Und hier ist mein ultimativer Tipp, wie Sie ganz leicht die Wahrscheinlichkeit auf ein Vorstellungsgespräch erhöhen und den Job fast schon sicher in der Tasche haben:

Setzen Sie sich beim nächsten Shooting für das Bewerbungsfoto eine rote Nase auf.

Ja, Sie haben richtig gelesen: Meine Erfahrungen mit über 1.000 Bewerbern beweisen eindeutig: Bewerber mit roter Clown-Nase werden von Arbeitgebern bevorzugt. Die Einladungsquote liegt bei über 75 Prozent! Herkömmliche Bewerbungen mit klassischem Foto schaffen es gerade einmal auf eine Quote von 10 Prozent.

Der Extra-Tipp:

Richten Sie Ihren Blick beim Shooting für das Bewerbungsfoto nach unten rechts.

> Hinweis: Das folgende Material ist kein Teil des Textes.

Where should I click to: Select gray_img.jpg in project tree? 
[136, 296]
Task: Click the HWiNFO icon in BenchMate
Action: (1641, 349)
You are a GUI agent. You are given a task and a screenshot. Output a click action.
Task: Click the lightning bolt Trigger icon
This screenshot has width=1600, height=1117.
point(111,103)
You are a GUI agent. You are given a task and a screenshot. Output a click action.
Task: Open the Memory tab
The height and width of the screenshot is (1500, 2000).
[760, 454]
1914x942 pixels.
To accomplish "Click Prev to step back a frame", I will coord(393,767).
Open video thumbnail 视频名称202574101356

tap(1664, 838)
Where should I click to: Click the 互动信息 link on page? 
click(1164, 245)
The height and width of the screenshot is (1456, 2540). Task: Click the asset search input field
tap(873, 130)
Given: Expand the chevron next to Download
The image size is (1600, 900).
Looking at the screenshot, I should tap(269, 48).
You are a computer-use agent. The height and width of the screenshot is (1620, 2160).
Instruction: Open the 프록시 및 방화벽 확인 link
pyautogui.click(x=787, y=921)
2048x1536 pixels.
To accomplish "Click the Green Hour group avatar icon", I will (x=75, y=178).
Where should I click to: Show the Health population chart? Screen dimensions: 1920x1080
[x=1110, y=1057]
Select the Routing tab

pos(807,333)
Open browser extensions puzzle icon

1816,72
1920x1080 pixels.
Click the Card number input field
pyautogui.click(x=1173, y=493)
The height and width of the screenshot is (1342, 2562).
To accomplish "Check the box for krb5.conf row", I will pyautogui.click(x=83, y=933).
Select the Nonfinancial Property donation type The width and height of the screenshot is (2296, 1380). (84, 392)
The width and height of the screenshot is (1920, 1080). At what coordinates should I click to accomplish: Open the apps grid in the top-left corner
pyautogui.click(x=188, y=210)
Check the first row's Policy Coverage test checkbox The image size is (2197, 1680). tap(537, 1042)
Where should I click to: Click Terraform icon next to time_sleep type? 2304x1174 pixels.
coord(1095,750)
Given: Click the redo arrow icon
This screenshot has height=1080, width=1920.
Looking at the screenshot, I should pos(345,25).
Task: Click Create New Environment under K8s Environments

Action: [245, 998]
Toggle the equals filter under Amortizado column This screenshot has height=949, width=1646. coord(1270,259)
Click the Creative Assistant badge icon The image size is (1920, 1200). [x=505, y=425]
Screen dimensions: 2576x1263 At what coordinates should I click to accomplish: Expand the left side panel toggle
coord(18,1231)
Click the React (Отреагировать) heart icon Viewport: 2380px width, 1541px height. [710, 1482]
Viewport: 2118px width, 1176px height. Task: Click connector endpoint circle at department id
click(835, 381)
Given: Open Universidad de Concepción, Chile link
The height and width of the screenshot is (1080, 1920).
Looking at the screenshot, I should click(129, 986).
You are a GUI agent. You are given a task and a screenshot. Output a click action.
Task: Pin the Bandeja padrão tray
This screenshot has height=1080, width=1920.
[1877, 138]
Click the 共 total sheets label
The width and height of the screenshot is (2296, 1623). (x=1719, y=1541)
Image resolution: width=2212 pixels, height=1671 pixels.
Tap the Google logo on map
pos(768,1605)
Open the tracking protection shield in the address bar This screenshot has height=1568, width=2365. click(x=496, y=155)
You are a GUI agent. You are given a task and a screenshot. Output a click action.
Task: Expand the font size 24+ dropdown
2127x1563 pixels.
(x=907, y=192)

Der geniale Effekt: Wenn Sie Ihr Foto oben rechts auf dem Lebenslauf positionieren, dann lenken Sie die Aufmerksamkeit durch Ihren Blick auf Ihre Daten und Berufserfahrung. Zudem sehen Sie dem Leser nicht direkt in die Augen, das empfinden Personaler als weniger aufdringlich und sympathischer. In Kombination mit der roten Nase konnten Bewerber so ihre Einladungsquote sogar auf 95 Prozent steigern.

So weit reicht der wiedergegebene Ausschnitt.